0.214% (first $20M), 0.143% (next $20M), 0.048% (next $20M), 0.024% (above $60M)

Minimum Tax

$5,000 (prorated if partial year)

$5,000 ($10,000 for protected cell or series with >10 cells)

$5,000

$5,000 (most); $10,000 for protected cell captives with >10 cells

$7,500

Maximum Tax Cap

$100,000 (except protected cell/special purpose captives)

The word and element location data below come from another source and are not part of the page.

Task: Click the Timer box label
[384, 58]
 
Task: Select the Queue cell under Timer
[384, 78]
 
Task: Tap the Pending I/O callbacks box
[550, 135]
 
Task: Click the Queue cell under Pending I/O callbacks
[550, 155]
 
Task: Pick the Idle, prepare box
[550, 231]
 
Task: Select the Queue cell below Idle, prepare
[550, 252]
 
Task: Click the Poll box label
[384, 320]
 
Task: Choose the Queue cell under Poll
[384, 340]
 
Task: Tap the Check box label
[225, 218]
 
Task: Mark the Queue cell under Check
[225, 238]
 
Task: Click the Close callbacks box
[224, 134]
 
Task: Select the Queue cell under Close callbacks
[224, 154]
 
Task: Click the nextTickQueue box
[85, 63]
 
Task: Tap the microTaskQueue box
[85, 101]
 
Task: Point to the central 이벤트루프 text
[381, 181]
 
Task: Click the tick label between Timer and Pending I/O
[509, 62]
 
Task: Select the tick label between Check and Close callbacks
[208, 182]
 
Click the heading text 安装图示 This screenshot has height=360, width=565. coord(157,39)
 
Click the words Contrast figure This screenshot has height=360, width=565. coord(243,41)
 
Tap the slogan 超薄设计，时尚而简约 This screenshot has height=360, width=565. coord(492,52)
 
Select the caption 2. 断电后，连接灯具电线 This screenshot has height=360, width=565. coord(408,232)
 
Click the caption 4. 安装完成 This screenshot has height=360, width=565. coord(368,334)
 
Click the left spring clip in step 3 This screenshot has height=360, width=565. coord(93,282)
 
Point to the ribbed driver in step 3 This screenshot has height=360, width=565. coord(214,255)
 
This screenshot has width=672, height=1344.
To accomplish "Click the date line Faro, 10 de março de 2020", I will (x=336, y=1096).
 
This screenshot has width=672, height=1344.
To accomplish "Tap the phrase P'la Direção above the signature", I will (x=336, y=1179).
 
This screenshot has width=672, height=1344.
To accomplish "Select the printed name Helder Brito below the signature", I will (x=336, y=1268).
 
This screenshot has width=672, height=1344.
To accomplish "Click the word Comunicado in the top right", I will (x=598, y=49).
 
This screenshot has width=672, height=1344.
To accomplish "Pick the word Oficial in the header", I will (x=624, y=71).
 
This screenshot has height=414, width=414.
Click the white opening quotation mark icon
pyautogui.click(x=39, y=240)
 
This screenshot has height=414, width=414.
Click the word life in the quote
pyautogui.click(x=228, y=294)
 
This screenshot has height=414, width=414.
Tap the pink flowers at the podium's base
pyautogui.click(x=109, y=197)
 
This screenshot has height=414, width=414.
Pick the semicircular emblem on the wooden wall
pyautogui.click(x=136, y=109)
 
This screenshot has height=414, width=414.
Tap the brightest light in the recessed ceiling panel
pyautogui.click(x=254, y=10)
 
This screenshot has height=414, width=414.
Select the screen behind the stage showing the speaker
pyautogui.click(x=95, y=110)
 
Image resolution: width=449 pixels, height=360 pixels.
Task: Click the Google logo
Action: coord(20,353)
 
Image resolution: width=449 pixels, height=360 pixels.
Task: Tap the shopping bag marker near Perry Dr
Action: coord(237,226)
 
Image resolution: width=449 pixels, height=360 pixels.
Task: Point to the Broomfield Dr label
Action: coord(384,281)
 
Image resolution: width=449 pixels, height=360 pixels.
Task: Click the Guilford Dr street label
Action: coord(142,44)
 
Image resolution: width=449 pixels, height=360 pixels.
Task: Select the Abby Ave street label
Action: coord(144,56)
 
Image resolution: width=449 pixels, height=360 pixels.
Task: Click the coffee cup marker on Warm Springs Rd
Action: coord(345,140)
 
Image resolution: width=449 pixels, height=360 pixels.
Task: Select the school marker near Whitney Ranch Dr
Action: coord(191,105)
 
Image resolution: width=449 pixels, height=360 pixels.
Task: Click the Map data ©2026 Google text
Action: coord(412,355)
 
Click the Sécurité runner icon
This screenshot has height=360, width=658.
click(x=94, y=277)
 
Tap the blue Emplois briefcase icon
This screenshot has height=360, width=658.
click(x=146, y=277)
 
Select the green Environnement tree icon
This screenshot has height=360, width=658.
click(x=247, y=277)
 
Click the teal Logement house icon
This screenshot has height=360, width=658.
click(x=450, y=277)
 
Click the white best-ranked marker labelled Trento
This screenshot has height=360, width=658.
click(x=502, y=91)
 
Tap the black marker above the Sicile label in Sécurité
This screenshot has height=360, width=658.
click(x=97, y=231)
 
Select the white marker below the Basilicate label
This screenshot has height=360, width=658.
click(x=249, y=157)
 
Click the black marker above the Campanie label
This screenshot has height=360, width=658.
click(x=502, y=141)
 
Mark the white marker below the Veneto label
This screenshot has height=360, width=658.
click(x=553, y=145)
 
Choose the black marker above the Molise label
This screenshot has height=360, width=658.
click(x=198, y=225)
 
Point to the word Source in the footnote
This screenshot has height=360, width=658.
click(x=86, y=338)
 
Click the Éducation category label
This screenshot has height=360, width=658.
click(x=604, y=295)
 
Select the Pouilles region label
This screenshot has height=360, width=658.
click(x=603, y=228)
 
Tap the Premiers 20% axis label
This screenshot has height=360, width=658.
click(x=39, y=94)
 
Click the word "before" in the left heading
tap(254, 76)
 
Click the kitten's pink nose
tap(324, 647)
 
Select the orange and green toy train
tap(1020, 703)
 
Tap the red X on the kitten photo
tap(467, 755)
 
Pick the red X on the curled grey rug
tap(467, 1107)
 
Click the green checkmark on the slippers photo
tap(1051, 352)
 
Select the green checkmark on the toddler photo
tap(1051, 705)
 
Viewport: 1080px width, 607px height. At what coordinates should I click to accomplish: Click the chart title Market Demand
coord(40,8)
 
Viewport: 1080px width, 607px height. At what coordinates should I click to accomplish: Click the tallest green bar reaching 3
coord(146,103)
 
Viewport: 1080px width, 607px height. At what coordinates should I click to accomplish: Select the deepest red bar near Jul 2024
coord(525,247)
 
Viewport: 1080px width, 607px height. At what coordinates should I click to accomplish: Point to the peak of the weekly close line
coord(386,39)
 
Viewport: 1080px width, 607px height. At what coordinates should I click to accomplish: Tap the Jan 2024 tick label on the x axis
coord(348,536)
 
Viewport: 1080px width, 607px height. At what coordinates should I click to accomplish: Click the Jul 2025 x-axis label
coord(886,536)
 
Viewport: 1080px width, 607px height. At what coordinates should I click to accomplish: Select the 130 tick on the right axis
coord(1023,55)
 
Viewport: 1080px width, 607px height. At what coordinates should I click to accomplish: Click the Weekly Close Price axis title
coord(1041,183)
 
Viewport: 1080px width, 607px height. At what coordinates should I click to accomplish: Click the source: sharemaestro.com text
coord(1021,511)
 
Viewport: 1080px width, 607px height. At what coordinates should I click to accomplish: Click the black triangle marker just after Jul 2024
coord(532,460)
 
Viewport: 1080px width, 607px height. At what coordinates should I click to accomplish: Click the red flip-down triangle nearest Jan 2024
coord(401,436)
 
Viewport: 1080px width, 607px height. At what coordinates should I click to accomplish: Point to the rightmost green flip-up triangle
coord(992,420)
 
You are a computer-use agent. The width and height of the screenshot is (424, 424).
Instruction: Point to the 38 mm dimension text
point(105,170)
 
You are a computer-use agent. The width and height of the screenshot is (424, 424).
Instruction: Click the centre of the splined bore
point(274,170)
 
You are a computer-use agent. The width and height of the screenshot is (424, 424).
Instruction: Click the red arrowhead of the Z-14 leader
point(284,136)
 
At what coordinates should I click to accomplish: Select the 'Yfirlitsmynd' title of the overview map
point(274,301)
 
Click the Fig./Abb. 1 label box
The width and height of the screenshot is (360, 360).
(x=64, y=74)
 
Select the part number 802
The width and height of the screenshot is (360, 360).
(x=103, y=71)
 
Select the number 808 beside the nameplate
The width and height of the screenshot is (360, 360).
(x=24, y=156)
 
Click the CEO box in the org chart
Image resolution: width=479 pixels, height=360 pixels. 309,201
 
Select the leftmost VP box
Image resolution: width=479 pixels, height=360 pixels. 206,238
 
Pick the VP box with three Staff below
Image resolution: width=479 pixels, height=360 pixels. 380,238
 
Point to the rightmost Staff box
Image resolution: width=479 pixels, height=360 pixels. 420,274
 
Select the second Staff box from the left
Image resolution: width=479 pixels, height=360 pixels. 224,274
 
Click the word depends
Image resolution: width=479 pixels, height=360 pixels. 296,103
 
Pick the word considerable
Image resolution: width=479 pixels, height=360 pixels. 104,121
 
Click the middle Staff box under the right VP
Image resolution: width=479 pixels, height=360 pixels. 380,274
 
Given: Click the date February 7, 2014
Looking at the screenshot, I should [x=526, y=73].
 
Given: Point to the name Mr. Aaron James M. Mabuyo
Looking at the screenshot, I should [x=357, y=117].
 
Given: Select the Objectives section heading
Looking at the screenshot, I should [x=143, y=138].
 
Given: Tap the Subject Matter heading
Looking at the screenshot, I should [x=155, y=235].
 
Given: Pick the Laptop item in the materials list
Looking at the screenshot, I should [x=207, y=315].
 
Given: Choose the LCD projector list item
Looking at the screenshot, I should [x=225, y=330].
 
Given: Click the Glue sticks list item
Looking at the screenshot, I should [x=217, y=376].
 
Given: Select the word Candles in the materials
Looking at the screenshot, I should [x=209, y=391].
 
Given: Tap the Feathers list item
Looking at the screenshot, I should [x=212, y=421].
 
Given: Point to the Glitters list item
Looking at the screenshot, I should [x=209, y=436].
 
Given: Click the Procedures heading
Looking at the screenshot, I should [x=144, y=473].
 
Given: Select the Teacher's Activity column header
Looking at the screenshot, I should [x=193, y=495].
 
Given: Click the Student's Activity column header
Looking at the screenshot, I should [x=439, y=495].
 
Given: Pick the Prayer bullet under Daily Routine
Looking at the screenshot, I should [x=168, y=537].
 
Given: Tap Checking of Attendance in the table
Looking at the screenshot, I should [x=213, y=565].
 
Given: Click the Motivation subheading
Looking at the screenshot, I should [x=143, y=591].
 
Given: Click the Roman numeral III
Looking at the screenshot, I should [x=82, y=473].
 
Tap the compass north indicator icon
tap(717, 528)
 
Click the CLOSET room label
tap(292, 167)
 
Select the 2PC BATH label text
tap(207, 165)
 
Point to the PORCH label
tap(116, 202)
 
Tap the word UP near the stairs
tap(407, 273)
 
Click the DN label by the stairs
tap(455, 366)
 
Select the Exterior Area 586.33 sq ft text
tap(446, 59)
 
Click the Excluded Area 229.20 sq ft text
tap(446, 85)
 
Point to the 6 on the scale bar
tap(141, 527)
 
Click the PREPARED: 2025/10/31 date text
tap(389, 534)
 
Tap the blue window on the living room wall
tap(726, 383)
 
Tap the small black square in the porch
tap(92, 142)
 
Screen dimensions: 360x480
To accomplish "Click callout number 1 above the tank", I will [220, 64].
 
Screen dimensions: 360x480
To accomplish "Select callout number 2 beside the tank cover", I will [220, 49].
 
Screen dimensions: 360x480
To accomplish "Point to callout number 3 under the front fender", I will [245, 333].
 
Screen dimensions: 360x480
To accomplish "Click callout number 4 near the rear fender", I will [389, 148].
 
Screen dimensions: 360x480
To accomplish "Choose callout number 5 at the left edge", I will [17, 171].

$100,000 ($200,000 for protected cell or series with >10 cells)

$100,000

$100,000 (most); for protected cell captives with >10 cells: $100,000 + $5,000 per cell above 10

$200,000

Protected Cell Cap

No cap

$200,000 for protected cell or series with >10 cells

$100,000

$100,000 + $5,000 per cell above 10

Aggregate of each cell’s tax, but $200,000 per cell max

Tax Aggregation

Yes, for common ownership

Yes, for common ownership

Yes, for common ownership

Yes, for common ownership

Yes, for common ownership

Premium Tax Holiday

No

Yes, for redomestications through 2025

No

No

No

 

Key Observations

  • Montana, Tennessee, South Carolina, and North Carolina all use similar tiered tax rates for direct and assumed premiums.
  • Montana is unique in removing the tax cap for protected cell and certain special purpose captives, which could significantly increase tax liability for large cell structures compared to capped jurisdictions.
  • North Carolina stands out with a $200,000 maximum tax cap for protected cell or series structures with more than 10 cells, making it attractive for large cell structures and the leading US domicile for captive cell formations.
  • Tennessee imposes an additional per-cell charge for protected cell captives with more than ten cells, while Vermont calculates the cap by aggregating each cell’s tax but limits the maximum per cell.
  • Vermont offers slightly lower rates at higher premium bands and a higher maximum tax cap ($200,000), which can benefit very large captives or cell structures.
  • North Carolina also offers a premium tax holiday for captives redomesticating to the state through 2025, further enhancing its appeal for new formations or relocations.

While the expanded comparison demonstrates that while Montana’s new law is highly competitive for smaller captive insurance companies, North Carolina, Vermont, and Tennessee may offer more favorable tax treatment for large protected cell structures due to their capped tax regimes.